Discloses stochastic initialization leading to slight differences between runs, and the requirement for ORACLAW_API_KEY. Annotations already indicate non-destructive and read-only nature (readOnlyHint=true, destructiveHint=false), so description adds useful behavioral context without contradiction.

Agents need to know what a tool does to the world before calling it. Descriptions should go beyond structured annotations to explain consequences.

Conciseness5/5

Is the description appropriately sized, front-loaded, and free of redundancy?

Description is brief and front-loaded with key information (premium, continuous optimization, CMA-ES). Every sentence adds value, with no redundancy.

Shorter descriptions cost fewer tokens and are easier for agents to parse. Every sentence should earn its place.

Completeness5/5

Given the tool's complexity, does the description cover enough for an agent to succeed on first attempt?

Provides use cases, limitations, comparison to alternatives, stochastic behavior, and authentication requirement. Has output schema, so return values need not be explained. Complete for a complex optimization tool.

Complex tools with many parameters or behaviors need more documentation. Simple tools need less. This dimension scales expectations accordingly.

Parameters3/5

Does the description clarify parameter syntax, constraints, interactions, or defaults beyond what the schema provides?

Schema coverage is 100%, so baseline is 3. The description does not elaborate on parameter semantics beyond what the schema already provides, so no additional value added.

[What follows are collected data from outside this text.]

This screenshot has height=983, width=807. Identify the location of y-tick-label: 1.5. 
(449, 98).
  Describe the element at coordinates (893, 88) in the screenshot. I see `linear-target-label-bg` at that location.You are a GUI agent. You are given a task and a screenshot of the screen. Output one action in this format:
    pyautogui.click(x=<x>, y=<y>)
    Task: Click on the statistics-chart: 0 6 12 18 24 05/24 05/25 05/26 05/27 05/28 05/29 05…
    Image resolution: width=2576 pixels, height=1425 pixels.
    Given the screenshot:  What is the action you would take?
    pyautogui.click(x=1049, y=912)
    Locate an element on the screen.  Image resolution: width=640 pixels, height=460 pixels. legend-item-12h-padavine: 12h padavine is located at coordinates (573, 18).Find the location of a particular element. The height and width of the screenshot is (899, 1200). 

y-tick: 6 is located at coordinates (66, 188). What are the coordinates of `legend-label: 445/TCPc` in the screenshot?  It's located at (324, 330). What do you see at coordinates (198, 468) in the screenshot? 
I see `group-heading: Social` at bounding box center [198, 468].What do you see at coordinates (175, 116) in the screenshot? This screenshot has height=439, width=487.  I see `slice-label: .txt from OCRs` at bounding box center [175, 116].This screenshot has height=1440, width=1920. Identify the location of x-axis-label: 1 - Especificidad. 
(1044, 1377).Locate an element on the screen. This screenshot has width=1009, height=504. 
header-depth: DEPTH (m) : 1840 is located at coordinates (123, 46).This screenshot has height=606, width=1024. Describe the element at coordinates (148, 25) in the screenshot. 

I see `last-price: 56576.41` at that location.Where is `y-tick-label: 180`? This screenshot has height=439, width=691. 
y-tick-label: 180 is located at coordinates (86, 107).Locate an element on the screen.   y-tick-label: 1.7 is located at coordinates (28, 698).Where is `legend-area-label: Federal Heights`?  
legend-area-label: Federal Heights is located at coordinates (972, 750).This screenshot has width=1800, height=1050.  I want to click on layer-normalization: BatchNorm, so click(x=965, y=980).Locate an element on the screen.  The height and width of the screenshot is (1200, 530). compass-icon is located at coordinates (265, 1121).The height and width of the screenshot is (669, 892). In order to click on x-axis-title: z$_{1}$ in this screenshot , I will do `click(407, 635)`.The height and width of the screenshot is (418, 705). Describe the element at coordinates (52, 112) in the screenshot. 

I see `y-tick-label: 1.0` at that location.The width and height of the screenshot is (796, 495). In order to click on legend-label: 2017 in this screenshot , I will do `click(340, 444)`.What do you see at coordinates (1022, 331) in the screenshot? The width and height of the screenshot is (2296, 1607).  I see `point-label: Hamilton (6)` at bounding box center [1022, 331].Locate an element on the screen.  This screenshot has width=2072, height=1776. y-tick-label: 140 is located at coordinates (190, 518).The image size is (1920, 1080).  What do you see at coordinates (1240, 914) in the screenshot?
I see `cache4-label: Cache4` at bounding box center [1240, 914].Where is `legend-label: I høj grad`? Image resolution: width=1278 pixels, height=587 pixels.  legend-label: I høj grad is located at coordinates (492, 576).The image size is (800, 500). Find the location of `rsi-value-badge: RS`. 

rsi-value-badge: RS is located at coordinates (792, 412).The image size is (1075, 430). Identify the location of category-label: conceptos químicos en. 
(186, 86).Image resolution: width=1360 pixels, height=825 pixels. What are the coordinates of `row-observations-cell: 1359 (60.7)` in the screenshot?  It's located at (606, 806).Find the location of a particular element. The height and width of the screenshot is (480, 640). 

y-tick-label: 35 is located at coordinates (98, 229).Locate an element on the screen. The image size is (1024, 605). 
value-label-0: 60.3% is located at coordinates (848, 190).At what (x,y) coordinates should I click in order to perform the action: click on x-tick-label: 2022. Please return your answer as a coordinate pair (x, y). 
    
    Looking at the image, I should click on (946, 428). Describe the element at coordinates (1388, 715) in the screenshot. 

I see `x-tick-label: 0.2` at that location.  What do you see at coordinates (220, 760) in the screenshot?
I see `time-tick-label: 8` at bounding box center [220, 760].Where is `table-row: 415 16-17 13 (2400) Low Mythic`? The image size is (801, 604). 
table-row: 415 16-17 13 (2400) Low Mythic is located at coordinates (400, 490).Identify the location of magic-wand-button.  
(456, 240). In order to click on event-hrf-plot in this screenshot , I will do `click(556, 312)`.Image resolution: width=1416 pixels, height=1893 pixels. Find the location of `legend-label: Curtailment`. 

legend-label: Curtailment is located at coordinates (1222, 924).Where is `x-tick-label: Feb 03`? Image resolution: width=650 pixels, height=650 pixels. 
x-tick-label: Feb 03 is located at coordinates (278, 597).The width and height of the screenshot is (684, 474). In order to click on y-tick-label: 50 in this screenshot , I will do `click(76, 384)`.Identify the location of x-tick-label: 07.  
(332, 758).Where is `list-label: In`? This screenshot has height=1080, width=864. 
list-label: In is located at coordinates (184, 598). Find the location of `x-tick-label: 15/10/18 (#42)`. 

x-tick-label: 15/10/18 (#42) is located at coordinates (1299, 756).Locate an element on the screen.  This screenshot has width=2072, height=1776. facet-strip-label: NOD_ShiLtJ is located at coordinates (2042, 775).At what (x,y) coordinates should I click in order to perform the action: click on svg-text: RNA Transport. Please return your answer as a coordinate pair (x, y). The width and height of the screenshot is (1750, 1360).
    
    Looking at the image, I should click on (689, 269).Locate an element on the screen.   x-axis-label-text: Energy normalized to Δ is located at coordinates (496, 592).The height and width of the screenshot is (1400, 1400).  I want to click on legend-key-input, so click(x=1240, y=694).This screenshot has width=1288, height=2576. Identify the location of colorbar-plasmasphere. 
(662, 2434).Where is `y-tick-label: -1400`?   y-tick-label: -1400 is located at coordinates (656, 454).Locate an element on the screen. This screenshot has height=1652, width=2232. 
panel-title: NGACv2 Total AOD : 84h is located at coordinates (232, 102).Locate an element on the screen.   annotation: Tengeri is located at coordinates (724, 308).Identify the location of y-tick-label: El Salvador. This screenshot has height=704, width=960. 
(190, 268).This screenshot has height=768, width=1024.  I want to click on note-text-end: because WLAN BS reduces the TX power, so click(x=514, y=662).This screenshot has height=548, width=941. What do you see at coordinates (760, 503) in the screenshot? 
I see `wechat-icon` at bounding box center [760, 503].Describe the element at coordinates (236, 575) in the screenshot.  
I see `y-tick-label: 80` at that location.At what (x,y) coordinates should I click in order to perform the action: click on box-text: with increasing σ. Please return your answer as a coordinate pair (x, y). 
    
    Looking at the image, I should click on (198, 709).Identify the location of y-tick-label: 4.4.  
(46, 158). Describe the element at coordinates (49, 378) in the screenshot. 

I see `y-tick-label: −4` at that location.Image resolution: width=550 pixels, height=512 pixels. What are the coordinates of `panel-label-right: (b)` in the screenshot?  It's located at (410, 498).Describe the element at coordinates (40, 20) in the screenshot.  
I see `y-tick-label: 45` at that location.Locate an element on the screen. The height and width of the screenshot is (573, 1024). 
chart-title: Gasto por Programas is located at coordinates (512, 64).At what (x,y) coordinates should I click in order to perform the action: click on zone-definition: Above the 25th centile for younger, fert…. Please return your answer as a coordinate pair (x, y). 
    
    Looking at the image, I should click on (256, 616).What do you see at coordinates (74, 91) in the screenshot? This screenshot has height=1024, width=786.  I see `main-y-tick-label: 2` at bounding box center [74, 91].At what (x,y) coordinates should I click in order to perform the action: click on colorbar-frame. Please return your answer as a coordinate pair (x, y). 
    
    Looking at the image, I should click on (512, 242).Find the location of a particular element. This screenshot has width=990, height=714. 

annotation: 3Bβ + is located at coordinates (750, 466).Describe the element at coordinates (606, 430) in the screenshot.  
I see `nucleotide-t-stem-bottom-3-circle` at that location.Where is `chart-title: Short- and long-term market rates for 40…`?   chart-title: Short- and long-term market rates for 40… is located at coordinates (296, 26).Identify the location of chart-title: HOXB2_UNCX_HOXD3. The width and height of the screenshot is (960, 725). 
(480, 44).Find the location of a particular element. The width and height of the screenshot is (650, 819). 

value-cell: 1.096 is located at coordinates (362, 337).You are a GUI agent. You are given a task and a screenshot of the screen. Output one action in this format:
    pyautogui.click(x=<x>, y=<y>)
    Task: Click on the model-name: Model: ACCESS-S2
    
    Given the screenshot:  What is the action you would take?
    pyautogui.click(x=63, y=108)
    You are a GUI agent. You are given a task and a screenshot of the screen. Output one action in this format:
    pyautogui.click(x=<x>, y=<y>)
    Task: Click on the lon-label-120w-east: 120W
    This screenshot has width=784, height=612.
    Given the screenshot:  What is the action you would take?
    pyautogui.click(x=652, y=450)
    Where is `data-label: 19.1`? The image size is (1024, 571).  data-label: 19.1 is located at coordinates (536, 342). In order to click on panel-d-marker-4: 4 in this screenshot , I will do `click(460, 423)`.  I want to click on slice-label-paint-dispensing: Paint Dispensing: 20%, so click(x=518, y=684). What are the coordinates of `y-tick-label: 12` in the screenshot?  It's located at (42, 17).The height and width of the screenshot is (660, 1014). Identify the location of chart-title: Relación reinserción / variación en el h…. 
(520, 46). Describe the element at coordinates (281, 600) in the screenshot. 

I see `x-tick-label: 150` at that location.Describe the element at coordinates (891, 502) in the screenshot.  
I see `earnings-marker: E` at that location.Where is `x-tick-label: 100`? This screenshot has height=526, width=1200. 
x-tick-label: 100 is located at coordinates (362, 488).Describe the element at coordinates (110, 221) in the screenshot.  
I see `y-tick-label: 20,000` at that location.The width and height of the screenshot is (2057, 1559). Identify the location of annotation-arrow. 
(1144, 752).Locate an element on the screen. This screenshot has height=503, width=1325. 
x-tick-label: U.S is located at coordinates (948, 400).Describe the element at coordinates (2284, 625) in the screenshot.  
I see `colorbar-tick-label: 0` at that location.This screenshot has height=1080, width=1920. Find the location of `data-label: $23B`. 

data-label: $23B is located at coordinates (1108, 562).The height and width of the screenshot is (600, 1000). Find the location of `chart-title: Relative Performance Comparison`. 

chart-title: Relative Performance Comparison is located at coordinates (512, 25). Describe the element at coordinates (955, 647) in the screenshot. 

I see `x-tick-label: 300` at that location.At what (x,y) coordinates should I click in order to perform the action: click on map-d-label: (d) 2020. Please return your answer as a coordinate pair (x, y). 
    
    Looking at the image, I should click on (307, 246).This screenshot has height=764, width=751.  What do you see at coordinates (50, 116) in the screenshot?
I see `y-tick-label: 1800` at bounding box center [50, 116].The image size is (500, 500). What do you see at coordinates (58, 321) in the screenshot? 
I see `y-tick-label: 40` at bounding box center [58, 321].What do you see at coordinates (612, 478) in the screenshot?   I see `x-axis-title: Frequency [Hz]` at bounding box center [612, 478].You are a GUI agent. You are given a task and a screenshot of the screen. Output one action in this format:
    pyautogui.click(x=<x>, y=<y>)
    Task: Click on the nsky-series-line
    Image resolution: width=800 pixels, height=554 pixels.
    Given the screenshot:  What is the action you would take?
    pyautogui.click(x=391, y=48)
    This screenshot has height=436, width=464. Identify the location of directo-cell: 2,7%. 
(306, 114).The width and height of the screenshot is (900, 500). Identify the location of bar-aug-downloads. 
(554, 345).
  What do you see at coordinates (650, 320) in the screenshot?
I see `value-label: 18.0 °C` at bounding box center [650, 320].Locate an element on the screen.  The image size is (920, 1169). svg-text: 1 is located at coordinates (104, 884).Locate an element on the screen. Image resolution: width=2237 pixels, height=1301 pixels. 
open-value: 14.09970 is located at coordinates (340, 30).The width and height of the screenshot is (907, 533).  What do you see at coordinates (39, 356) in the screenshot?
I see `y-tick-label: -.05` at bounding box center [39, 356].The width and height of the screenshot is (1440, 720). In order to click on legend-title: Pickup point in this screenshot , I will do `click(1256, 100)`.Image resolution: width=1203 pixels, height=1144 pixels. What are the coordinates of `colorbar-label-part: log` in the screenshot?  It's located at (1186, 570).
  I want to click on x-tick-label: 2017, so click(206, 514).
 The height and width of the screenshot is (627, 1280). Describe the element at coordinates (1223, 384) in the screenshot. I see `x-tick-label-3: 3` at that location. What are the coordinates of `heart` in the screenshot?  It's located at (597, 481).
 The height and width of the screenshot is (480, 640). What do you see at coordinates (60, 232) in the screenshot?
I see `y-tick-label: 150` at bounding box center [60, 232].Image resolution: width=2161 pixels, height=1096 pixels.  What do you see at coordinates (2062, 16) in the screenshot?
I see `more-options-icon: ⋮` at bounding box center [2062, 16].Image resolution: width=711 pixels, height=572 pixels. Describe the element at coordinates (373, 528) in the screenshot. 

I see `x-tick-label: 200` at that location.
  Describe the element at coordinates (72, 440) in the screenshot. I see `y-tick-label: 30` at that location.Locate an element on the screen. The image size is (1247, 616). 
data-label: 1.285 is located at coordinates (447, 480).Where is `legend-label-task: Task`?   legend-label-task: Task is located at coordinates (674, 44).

Input schemas describe structure but not intent. Descriptions should explain non-obvious parameter relationships and valid value ranges.

Purpose5/5

Does the description clearly state what the tool does and how it differs from similar tools?

The description clearly states it performs continuous black-box optimization via CMA-ES, giving specific use cases (hyperparameter search, simulator calibration). It distinguishes itself from sibling tools (optimize_evolve for discrete, solve_constraints for LP/MIP).

Agents choose between tools based on descriptions. A clear purpose with a specific verb and resource helps agents select the right tool.

Usage Guidelines5/5

Does the description explain when to use this tool, when not to, or what alternatives exist?

Explicitly tells when to use (non-convex, noisy, gradient-free continuous optimization) and when not to (discrete or LP/MIP problems), with alternative tool names provided.

Agents often have multiple tools that could apply. Explicit usage guidance like "use X instead of Y when Z" prevents misuse.